Janis and I also went to see Chef this weekend.  Now that was a good movie for an old man.  It was a touching story about a divorced dad getting to know his young son that he’d been neglecting because of work.  Jon Favreau plays a creative chef, Carl Casper, stuck in job cooking the same menu for ten years.  Carl gets in a internet feud with Oliver Platt, who plays Ramsey Michel, a vicious food critic blogger.  Carl bonds with his son Percy, played by Emjay Anthony, who teaches his dad about Twitter.  Then Carl inspires Percy to learn to cook.  Slowly the film becomes emotional rewarding, and a film worth watching by an old guy.  The theater I saw Chef at was small, but most the seats were filled with older people, and some of them even clapped at the end.  I’m not sure young people would have liked this film, but I doubt we’ll know, because it’s not the kind they’ll go see.  No guns, no car chases, no buff bods, no Wile E. Coyote violence.

This afternoon I plan to go see Belle with three lady friends.  Even if I wasn’t hanging out with women, I’d want to see this one.  As an old guy, a well done historical film is actually a type of movie that makes me want to go out to the movies.  The older I get the more I like realism.  I prefer documentaries, or very accurate historical dramas.  You’d think it would be the other way around.  That young people would crave realistic movies to learn about life, and old people would want escapist fantasies.  Maybe I’ve given up on escapist fantasies because the older I get the less reason I believe that they will ever come true.  Even if I owned a whole arsenal of weapons and an elegant collection of spandex attire, and even had real bulging muscles to stretch out my costumes, I could never be a superhero.  It’s about as realistic as trying to fantasize that beautiful young women would want to have sex with my ugly old body. 

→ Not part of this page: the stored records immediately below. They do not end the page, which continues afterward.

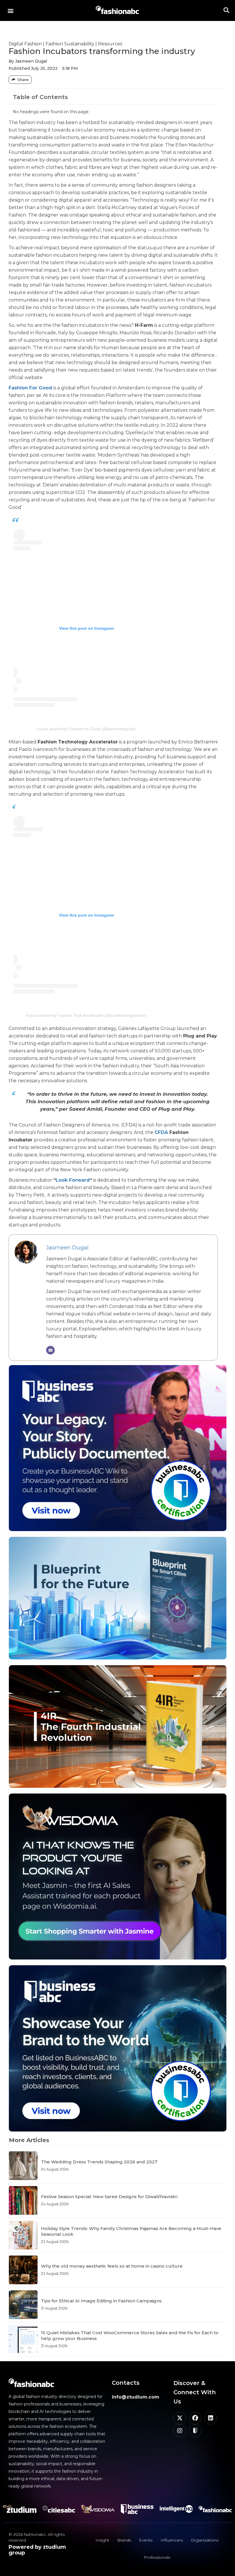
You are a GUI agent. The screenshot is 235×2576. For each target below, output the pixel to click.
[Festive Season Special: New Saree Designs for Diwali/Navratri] (23, 2200)
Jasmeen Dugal (67, 1247)
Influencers (171, 2540)
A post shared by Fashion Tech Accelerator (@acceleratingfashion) (86, 1015)
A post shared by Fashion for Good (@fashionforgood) (86, 728)
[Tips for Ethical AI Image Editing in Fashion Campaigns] (23, 2304)
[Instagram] (179, 2430)
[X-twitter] (179, 2418)
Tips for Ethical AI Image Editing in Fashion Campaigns (101, 2300)
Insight (102, 2540)
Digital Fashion (25, 44)
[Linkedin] (210, 2418)
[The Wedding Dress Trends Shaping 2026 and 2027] (23, 2165)
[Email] (50, 1350)
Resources (110, 44)
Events (145, 2540)
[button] (10, 10)
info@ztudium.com (135, 2397)
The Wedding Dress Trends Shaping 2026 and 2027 (99, 2162)
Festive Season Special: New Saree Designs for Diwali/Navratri (109, 2196)
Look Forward (73, 1180)
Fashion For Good (30, 388)
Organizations (204, 2540)
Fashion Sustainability (70, 44)
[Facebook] (195, 2418)
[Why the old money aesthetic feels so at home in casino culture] (23, 2270)
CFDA (161, 1132)
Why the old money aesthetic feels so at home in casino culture (112, 2266)
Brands (124, 2540)
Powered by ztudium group (37, 2550)
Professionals (157, 2557)
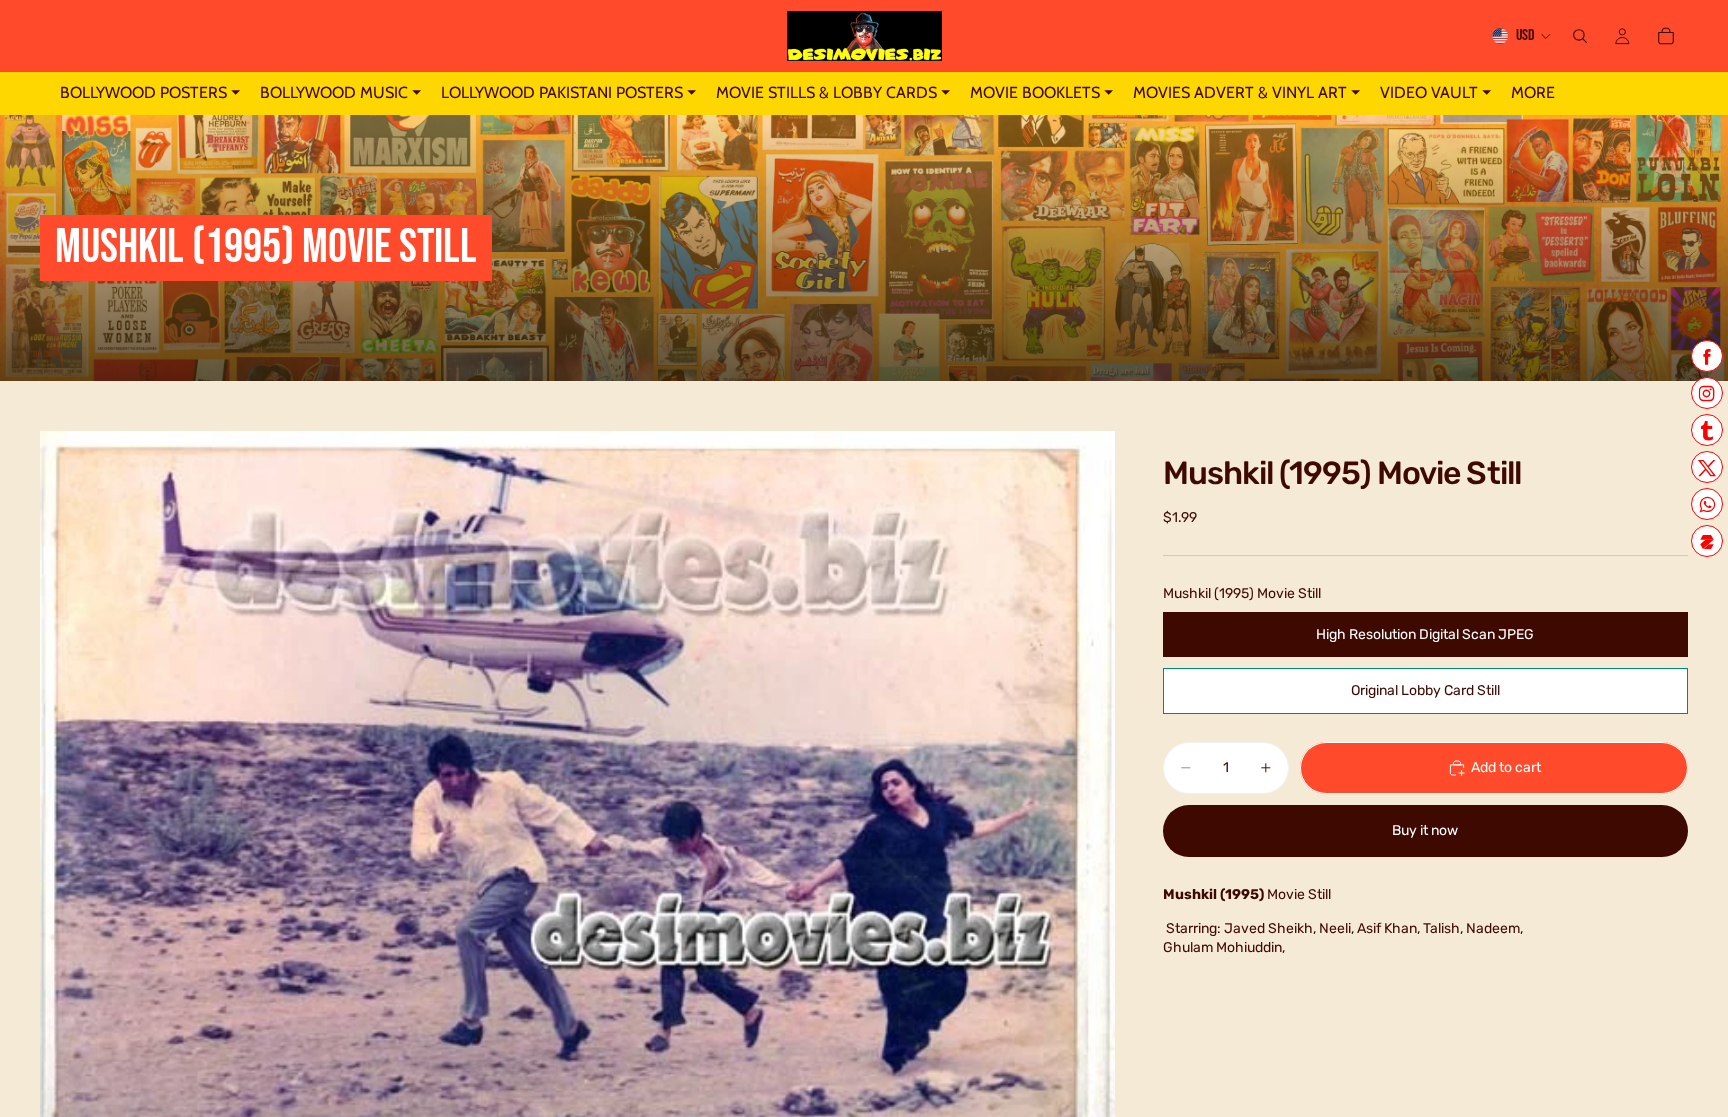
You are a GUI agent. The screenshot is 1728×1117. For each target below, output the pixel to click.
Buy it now (1425, 830)
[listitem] (1533, 93)
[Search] (1580, 36)
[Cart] (1666, 36)
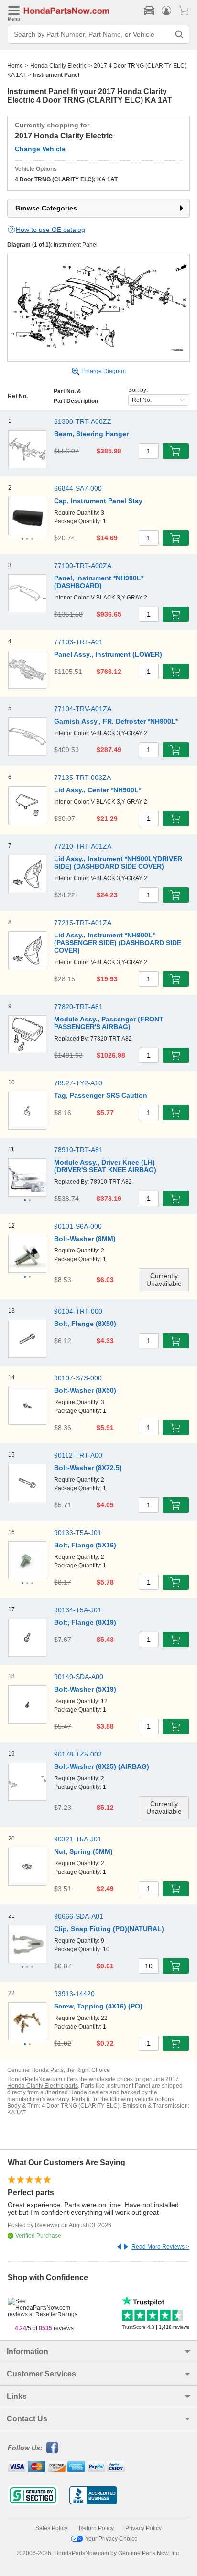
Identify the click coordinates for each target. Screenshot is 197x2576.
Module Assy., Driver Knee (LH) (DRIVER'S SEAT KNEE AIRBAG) (105, 1166)
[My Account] (166, 10)
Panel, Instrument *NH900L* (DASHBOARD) (98, 581)
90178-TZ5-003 (78, 1754)
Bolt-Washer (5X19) (85, 1689)
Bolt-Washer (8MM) (85, 1238)
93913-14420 (74, 1994)
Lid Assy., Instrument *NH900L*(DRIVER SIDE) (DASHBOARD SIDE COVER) (118, 862)
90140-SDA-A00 (78, 1677)
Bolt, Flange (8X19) (85, 1622)
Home (15, 66)
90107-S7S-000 (78, 1378)
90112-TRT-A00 (78, 1455)
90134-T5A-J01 (77, 1610)
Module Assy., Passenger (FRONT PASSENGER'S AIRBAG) (109, 1022)
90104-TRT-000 (78, 1311)
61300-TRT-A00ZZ (82, 421)
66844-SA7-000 (78, 488)
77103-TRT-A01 (78, 642)
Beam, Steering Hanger (91, 434)
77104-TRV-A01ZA (82, 709)
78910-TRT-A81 (78, 1150)
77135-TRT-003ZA (82, 777)
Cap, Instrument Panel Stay (98, 501)
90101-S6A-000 (78, 1226)
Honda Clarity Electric (58, 66)
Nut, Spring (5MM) (83, 1851)
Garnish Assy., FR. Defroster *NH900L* (116, 721)
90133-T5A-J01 (77, 1532)
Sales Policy (51, 2528)
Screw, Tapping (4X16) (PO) (98, 2006)
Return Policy (96, 2528)
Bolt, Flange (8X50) (85, 1323)
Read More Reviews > (160, 2246)
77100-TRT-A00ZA (82, 565)
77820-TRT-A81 (78, 1006)
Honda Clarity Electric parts (42, 2085)
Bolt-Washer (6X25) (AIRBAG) (101, 1766)
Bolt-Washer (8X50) (85, 1390)
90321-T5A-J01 (77, 1839)
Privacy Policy (143, 2528)
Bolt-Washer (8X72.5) (88, 1468)
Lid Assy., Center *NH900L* (97, 790)
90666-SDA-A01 (78, 1916)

But I can relate to a clueless dad learning to Twitter from a ten year old.

JWH 5/26/14

2 thoughts on “Movies for Old Men”

  1. Jim, I’m one of your Sci-Fi book club friends. I heard an interview with Jon Favreau about his movie on PBS a couple of days ago, and it made me want to see the movie. He talked about working hard to get the cooking part “real”–not copper pans and whisks, but Vita-mixes and pots. The level of thought and planning and care made me want to go.